El relato está muy bien, me gusta el deselance, muy diferente a lo que he leído en los proyectos de este mes que han escogido el mismo tema que tú.
Besos, y que te mejores.
Ojalá todos los asaltantes se arrepintieran de sus fechorías, pero desgraciadamente la mayoría no lo hacen.
Muy buen relato: Doña Ku
De la gripe ya parece que sí estoy mejor (por fín ha decidido marcharse -cruzo los dedos por eso-), muchas gracias por interesarte.
Me alegra mucho que te haya gustado el relato, lo escribí sobre la marcha, sin nada pensado de antemano, ese mismo día. Parece ser que cuando escribo de esa forma me sale mejor jajaja.
Bueno, espero poder leer los vuestros este fin de semana.
Muchas gracias por pasarte a leer mi relato y dejar tu comentario.
Besos fuertes.
Me alegra mucho que te haya gustado el relato.
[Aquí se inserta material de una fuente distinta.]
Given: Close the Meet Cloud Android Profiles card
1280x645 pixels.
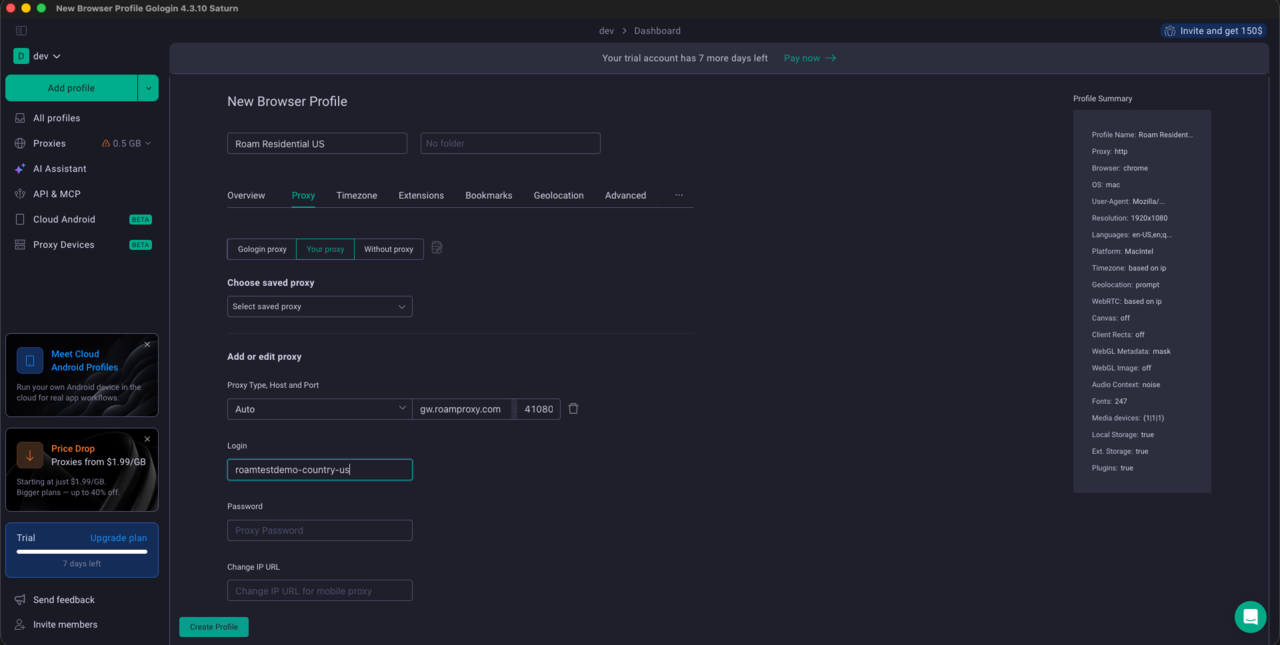Looking at the screenshot, I should pos(147,344).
Tienes razón cuando dices que ojalá todos los delincuentes se arrepintieran como el de mi relato. Lo que pasa es que hay diferencias entre el mío y los de verdad; el de mi relato es un pobre hombre que nunca ha hecho daño a nadie y que sufre una pequeña enagenación en un momento de desesperación; los delincuentes reales, planean esas cosas, lo hacen adrede y por eso no se arrepienten después. Al menos, no la mayoría.
Muchas gracias por pasarte, leerme y comentar y muchos besos fuertes.
Me alegra mucho que te haya gustado el relato.
A mí también me sorprendió el final, no sé si lo he dicho en algún comentario anterior, pero lo hice sobre la marcha, sin tenerlo pensado anteriormente. :)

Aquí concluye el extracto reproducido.